Les Etats-Unis l’ont compris depuis longtemps. Dans un pays multiethnique, il est une catégorie de citoyens à laquelle on n’a pas le réflexe de penser : les Blancs pauvres. En effet, si ces derniers appartiennent à une communauté que l’on tient pour privilégiée, leur niveau de vie les apparente davantage aux minorités généralement considérées comme les plus mal loties. Par conséquent, ils occupent ce qu’on pourrait appeler un angle mort de la sociologie politique.

C’était en partie le sens d’un beau discours de Barack Obama, prononcé en 2006 et publié sous le titre De la race chez Grasset, dans lequel il déclarait : « La plupart des Américains de la classe ouvrière et de la classe moyenne blanche n’ont pas eu le sentiment d’avoir été particulièrement favorisés par leur appartenance raciale. » Ce genre de considérations, tenues par un homme peu susceptible de dérives racistes, relève d’un certain pragmatisme. Mais il n’arrive pas à franchir la barrière des pudeurs politiques françaises – et de leurs grands principes.

Depuis quelques décennies, la France tient pour une régression la prise en compte de l’ethnie : nous rêvons d’une société post-raciale où toute référence à l’origine serait bannie, voire inutile, et où la couleur de peau disparaîtrait du langage – ce qu’on appelle, aux Etats-Unis, la color-blindness. Mais le contexte évolue : chaque jour, la France devient plus diverse. Les origines, les cultures essaiment sur le territoire. Le processus est d’ailleurs appelé à s’accentuer. Dans ces conditions, parler du phénomène n’est pas faire marche arrière. Au contraire, c’est prendre à bras le corps cette France dont le visage se métamorphose.

Malgré tout, la diversité reste à l’état de slogan. Les discours politiques réclament de la « différence » mais ils interdisent d’en décrire les facettes. Surtout d’ailleurs lorsqu’il s’agit de Blancs : nommer les Blancs, ce serait reproduire le racisme que l’on accuse d’avoir présidé à toutes les entreprises malheureuses du vingtième siècle. Les Blancs pauvres sont pris au piège de cette inconséquence sémantique. En tant que Blancs, ils n’ont pas le droit de se plaindre ; en tant que pauvres, on les tient pour moins pauvres que d’autres, les « non-Blancs » comme les appelle par exemple le CSA. Pour le dire autrement, ils sont à la fois trop blancs pour intéresser la gauche – qui s’est fait une spécialité, depuis les années 80, de la défense ces minorités (du moins sur le papier) – et trop pauvres pour intéresser la droite – redevenue bourgeoise, aux yeux du peuple, depuis le tournant « bling bling » de Sarkozy.

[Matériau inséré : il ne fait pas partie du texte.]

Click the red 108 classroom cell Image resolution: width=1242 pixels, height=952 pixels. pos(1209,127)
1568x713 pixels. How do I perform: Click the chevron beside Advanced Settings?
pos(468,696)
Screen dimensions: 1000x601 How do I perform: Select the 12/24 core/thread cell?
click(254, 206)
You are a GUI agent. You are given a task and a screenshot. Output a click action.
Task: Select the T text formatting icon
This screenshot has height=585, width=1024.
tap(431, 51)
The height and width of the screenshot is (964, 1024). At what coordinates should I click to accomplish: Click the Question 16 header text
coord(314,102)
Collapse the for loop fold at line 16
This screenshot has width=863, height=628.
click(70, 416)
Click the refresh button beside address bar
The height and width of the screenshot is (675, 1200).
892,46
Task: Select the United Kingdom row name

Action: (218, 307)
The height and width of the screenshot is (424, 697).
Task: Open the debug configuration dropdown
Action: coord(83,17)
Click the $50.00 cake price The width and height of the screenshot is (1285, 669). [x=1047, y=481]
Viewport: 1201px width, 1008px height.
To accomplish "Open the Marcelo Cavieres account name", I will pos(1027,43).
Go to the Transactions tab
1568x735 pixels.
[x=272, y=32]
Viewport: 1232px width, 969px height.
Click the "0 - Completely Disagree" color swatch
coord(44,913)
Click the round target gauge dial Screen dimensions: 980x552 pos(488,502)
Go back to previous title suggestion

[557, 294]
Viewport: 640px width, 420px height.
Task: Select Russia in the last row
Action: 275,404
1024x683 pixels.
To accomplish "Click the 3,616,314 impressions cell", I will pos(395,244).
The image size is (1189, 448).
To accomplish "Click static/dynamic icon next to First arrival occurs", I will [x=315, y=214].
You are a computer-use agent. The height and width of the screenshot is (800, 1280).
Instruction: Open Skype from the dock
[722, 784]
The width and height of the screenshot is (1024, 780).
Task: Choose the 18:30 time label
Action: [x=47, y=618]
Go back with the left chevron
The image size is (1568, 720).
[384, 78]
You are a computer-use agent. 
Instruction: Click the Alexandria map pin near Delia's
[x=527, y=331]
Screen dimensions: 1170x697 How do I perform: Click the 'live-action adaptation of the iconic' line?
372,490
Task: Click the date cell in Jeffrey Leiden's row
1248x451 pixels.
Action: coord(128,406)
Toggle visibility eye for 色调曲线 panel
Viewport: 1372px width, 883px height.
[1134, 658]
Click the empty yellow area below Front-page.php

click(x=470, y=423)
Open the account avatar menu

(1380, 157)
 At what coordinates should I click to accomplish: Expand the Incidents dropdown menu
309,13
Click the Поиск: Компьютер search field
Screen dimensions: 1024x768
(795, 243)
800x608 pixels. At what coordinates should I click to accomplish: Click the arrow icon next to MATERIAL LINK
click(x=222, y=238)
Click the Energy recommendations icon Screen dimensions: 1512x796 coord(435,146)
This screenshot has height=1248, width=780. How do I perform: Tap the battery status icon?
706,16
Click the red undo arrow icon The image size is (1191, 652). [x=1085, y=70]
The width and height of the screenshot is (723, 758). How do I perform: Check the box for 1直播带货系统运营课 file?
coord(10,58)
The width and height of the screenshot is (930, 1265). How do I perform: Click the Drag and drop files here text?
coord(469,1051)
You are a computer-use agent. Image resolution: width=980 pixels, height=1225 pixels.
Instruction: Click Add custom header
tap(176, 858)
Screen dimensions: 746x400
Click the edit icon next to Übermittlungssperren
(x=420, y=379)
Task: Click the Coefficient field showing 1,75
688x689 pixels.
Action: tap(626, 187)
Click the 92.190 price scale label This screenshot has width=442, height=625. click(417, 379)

Une démocratie véritable n’aurait-elle pas le courage de donner la parole à toutes les composantes de l’opinion ? Ne se ferait-elle pas un devoir d’assurer une représentation du peuple aussi précise, aussi exhaustive que possible ? Nous en sommes loin. La très faible confiance accordée à l’exécutif – qui doit bien faire rire, cela dit en passant, d’autres pays que l’on tient pourtant pour moins démocratiques – en est sans doute un des signes. En France on aime interdire : on réprime, on étouffe, on lance des oukases. Parfois, c’est à se demander si nous sommes vraiment attachés à une notion que nos Lumières ont pourtant contribué à forger : celle de démocratie libérale.

Certes, je ne suis pas sûr que l’on soit encore mûr pour introduire dans les débats politiques, à propos des communautés, un vocabulaire aussi franc qu’aux Etats-Unis. Cela est-il même souhaitable ? Cependant les sujets ne manquent pas concernant « la diversité », même à cette échelle locale que les élections municipales viennent éclairer : abstention massive, révélatrice d’un décrochage du peuple par rapport aux discours officiels ; pauvreté des campagnes aussi profonde que celle des « quartiers difficiles » ; villes relativement scindées, d’un point de vue ethnique, comme Marseille, Lille, Paris ; répartition plus ou moins organisée à l’échelle nationale des « populations nouvelles »… Sur chacun des sujets, on ne perçoit que gêne, euphémismes, agressivité. Des questions passionnantes deviennent matière à scandales fantaisistes – je pense à la fameuse affaire de la « rumeur du 93 ». Les questions sont dans toutes les têtes, mais sur aucunes lèvres – du moins, pas celles de nos édiles.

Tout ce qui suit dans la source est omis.